[excerpts, Gone With The Wind] -----------------
CHAPTER 29
The following April General Johnston, who had been given back the shattered remnants of his old command, surrendered them in North Carolina and the war was over. But not until two weeks later did the news reach Tara. There was too much to do at Tara for anyone to waste time traveling abroad and hearing gossip and, as the neighbors were just as busy as they, there was little visiting and news spread slowly....
CHAPTER 30
In that warm summer after peace came, Tara suddenly lost its isolation. And for months thereafter a stream of scarecrows, bearded, ragged, footsore and always hungry, toiled up the red hill to Tara and came to rest on the shady front steps, wanting food and a night's lodging. They were Confederate soldiers walking home.
The railroad had carried the remains of Johnston's army from North Carolina to Atlanta and dumped them there, and from Atlanta they began their pilgrimages afoot.
When the wave of Johnston's men had passed, the weary veterans from the Army of Virginia arrived and then men from the Western troops, beating their way south toward homes which might not exist and families which might be scattered or dead.
Most of them were walking, a few fortunate ones rode bony horses and mules which the terms of the surrender had permitted them to keep, gaunt animals which even an untrained eye could tell would never reach far-away Florida and south Georgia.

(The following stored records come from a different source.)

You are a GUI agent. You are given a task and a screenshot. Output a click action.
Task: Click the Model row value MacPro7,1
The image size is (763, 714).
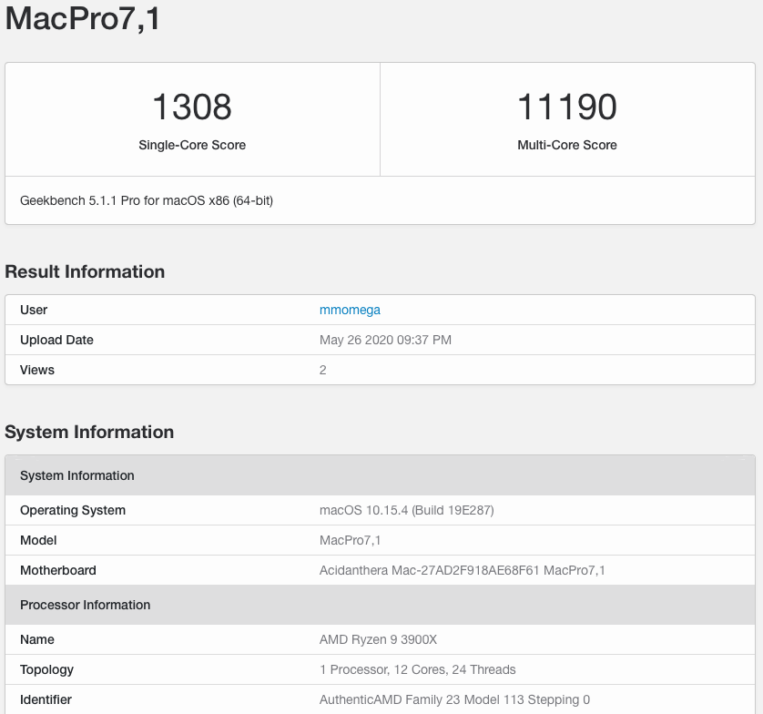pyautogui.click(x=350, y=540)
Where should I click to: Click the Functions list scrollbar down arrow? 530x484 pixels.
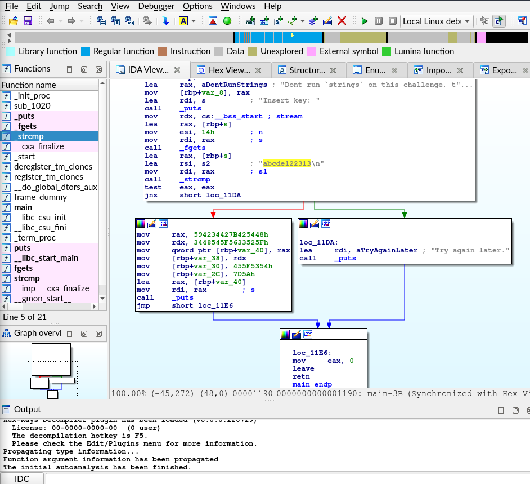(x=102, y=299)
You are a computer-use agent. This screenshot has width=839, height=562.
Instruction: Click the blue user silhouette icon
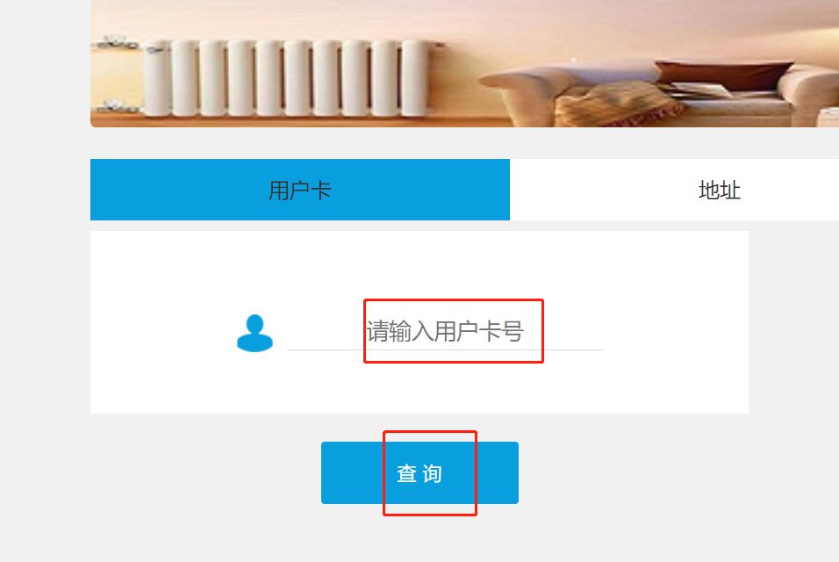click(255, 333)
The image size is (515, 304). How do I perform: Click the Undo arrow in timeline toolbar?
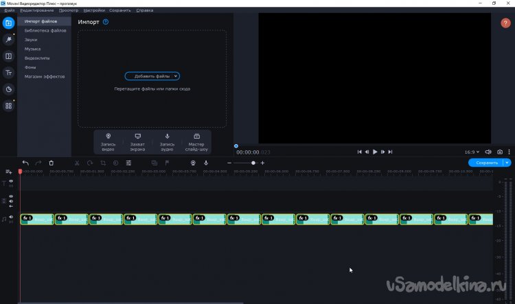click(x=25, y=163)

Going home! Going home! That was the only thought in the soldiers' minds. Some were sad and silent, others gay and contemptuous of hardships, but the thought that it was all over and they were going home was the one thing that sustained them. Few of them were bitter. They left bitterness to their women and their old people. They had fought a good fight, had been licked and were willing to settle down peaceably to plowing beneath the flag they had fought.
Going home! Going home! They could talk of nothing else, neither battles nor wounds, nor imprisonment nor the future. Later, they would refight battles and tell children and grandchildren of pranks and forays and charges, of hunger, forced marches and wounds, but not now.
Some of them lacked an arm or a leg or an eye, many had scars which would ache in rainy weather if they lived for seventy years but these seemed small matters now. Later it would be different....
...When the soldiers were too ill to go on, and there were many such, Scarlett put them to bed with none too good grace.
Each sick man meant another mouth to feed.
Someone had to nurse him and that meant one less worker at the business of fence building, hoeing, weeding and plowing.
One boy, on whose face a blond fuzz had just begun to sprout, was dumped on the front porch by a mounted soldier bound for Fayetteville. He had found him unconscious by the roadside and had brought him, across his saddle, to Tara, the nearest house.
The girls though he must be one of the little cadets who had been called out of military school when Sherman approached Milledgeville but they never knew, for he died without regaining consciousness and a search of his pockets yielded no information.